__PASSAGE TO READ__.
########################################
I regret it but I said publicly, and I will say it again, I think the Prime Minister and every Premier in this country were dedicated to finding the ways and means to make it abundantly clear there was no attempt to isolate the people of Quebec in this discussion. I sat there, I listened, I know whereof I speak. I only hope at some point we can bring the government of Quebec into this relationship and into this agreement because that is important to the future of this country.

Mr. Stokes: Where does that leave native rights?

11:10 a.m.

Hon. Mr. Davis: Mr. Speaker, I will have the document distributed. The honourable member has, as we all do, a very genuine interest in this subject. I would note that the native people themselves had made representations to the government of Canada and to this government about their concern over the wording that was in the present resolution.

The agreement that has been signed by all first ministers, or one or two acting on behalf of their first ministers, contains a specific section that a constitutional conference will be held, as provided for in the resolution, and include in its agenda the item directly affecting the aboriginal peoples of Canada. The native people will be invited to attend that conference to sort out and find wording — whatever it is we need to do — to have that ultimately included within the constitution. That was part of the agreement, as the honourable member will be able to read in clause five.

Mr. Speaker, perhaps I have taken longer than I should have. However, I emphasize that while there will be those who question and have reservations, and while there are some of us who would have liked to have seen more, at the same time what was accomplished in Ottawa yesterday, to me, is significant.

I could sense it as I sat there yesterday afternoon. It was not quite a feeling of relief, but I sat there with first ministers, some of whom were not talking to one another, and we had been debating these things. The rhetoric has been pretty great over the past year. There has been rhetoric with respect to the Prime Minister and the government of Canada — we all know what has been said. But the heads of governments, regrettably with the exception of the Premier of Quebec, were sort of saying as one: “We have done it; we are going to have patriation; we are going to have a charter; we have agreed on a formula; the constitutional discussion at this phase is over.”

We really are saying that at one o’clock yesterday this country, after 114 years, has achieved nationhood.

[Applause.]

Mr. Smith: Mr. Speaker, this is a very happy moment in the Legislature. It is a moment in which I am able to rise to first of all commend the Premier on an excellent summary of the situation that he has just presented to us. More than that, I am able to associate myself wholeheartedly with the accommodation which, as he says, is not perfect but is a decent, honourable and useful compromise.

I believe had I been given the same document to sign I would have signed it — and just as happily as the Premier has signed it. Therefore I am especially pleased that we can speak on this matter with no sign at all of partisan difference, but rather with the good feeling we have as Canadians, as residents of Ontario and legislators in this Assembly.
########################################
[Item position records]
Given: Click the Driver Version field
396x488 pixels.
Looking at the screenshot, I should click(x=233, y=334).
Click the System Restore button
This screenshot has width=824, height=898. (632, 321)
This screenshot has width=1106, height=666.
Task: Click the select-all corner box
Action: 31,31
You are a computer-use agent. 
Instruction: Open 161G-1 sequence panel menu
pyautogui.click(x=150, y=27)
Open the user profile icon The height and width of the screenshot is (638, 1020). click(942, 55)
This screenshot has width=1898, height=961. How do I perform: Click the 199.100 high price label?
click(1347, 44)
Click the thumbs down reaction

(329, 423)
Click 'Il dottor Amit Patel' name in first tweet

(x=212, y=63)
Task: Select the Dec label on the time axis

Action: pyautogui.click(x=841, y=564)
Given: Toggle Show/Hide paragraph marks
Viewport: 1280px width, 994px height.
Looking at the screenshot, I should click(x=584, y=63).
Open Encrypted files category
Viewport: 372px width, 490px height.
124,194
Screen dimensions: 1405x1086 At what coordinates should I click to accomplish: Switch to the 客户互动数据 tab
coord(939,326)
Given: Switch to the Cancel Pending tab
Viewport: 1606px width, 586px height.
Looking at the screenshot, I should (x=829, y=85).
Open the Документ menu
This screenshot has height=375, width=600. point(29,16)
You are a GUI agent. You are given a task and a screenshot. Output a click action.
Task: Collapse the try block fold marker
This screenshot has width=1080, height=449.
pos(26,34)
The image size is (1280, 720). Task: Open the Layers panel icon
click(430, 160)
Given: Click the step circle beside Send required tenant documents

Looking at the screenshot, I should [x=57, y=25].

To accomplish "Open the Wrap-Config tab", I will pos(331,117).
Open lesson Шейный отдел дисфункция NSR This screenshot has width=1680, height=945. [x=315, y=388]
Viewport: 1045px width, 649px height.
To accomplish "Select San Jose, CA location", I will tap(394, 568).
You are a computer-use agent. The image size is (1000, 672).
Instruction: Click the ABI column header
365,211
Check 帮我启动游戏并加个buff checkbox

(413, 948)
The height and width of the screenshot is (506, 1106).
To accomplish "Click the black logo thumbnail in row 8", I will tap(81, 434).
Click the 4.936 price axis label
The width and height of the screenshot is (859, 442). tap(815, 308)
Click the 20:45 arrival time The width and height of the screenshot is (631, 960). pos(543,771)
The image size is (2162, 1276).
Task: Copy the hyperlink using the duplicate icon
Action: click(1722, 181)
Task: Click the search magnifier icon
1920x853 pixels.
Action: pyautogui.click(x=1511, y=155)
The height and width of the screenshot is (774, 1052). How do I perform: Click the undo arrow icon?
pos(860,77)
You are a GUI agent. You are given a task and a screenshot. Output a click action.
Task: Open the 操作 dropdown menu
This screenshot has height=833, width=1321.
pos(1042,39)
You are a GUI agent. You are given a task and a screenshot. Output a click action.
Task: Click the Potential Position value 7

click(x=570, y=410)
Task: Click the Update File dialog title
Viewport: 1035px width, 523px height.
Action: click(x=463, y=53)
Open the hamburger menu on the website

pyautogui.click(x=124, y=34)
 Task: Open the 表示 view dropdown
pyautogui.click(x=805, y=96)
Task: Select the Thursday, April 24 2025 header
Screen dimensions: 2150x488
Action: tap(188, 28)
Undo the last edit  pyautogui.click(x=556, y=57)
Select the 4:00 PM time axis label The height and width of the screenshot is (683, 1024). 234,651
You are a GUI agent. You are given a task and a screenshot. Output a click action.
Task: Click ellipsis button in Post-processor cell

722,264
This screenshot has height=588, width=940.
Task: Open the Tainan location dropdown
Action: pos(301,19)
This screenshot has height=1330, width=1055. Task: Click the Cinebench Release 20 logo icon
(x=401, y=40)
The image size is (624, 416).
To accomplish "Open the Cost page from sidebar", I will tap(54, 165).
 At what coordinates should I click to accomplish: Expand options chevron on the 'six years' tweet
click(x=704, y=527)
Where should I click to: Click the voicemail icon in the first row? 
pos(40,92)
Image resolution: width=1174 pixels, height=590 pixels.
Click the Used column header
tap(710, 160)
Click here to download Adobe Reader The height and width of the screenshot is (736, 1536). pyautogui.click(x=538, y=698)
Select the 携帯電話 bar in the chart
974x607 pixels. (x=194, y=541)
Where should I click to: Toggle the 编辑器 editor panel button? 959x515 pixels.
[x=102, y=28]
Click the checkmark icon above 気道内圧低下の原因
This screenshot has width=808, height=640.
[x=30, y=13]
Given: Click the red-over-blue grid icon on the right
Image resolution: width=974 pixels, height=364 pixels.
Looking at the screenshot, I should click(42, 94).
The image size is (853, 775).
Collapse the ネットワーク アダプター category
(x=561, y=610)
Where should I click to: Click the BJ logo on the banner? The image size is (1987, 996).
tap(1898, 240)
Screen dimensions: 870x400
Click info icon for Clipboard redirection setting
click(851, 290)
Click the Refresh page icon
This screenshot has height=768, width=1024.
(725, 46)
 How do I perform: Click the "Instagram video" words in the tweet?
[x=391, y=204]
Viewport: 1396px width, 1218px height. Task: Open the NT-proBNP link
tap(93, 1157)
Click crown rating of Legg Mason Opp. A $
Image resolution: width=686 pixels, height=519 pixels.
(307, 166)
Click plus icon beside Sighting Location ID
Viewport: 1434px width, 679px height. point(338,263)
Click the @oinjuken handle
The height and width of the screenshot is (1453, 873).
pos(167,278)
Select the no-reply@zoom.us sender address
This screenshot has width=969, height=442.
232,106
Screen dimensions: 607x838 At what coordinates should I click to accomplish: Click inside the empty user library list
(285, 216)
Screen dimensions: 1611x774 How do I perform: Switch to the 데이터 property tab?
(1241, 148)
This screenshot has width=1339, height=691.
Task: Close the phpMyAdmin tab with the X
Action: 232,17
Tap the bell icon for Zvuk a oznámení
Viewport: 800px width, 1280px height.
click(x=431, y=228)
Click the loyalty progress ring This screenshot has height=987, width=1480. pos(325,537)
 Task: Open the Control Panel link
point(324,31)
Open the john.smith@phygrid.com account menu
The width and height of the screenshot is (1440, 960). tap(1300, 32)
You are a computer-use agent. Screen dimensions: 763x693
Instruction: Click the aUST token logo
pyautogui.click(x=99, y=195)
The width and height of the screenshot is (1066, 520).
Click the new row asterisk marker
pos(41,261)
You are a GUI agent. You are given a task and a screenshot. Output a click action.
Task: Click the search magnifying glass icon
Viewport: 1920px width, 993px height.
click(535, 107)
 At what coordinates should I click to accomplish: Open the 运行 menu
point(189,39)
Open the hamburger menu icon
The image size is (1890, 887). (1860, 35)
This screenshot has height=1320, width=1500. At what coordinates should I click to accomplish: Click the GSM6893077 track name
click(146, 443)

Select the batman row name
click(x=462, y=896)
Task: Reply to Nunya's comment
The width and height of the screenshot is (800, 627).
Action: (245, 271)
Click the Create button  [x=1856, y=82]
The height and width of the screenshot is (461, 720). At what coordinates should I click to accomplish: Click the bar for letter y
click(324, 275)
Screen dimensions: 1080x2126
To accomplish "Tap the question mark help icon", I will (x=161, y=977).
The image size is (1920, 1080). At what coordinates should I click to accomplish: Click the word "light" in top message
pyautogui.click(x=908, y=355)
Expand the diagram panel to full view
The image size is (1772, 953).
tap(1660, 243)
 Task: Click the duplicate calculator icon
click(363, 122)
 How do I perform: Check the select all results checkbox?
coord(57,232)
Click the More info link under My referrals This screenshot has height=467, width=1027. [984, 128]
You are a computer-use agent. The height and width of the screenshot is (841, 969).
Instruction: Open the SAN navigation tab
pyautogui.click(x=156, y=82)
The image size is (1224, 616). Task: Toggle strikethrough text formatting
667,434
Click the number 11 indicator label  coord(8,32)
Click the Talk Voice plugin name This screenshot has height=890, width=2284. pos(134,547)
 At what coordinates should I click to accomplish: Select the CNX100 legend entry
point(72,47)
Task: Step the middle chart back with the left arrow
########################################
__PROBLEMS AND TASKS__.
1) According to the debate transcript, after how many years is the country said to have achieved nationhood?
2) Decide whether each statement agrees with the debate transcript, answering yes or no and quoting the words that settle it: (a) The native people will be invited to the constitutional conference. (b) The Premier of Quebec joined the other heads of governments in saying "We have done it." (c) Mr. Smith says he would not have signed the same document.
The records are separate material and are unrelated to the debate transcript.

__SET OF ANSWERS__.
1) After 114 years.

2)
(a) Yes: "The native people will be invited to attend that conference"
(b) No: "regrettably with the exception of the Premier of Quebec"
(c) No: "had I been given the same document to sign I would have signed it"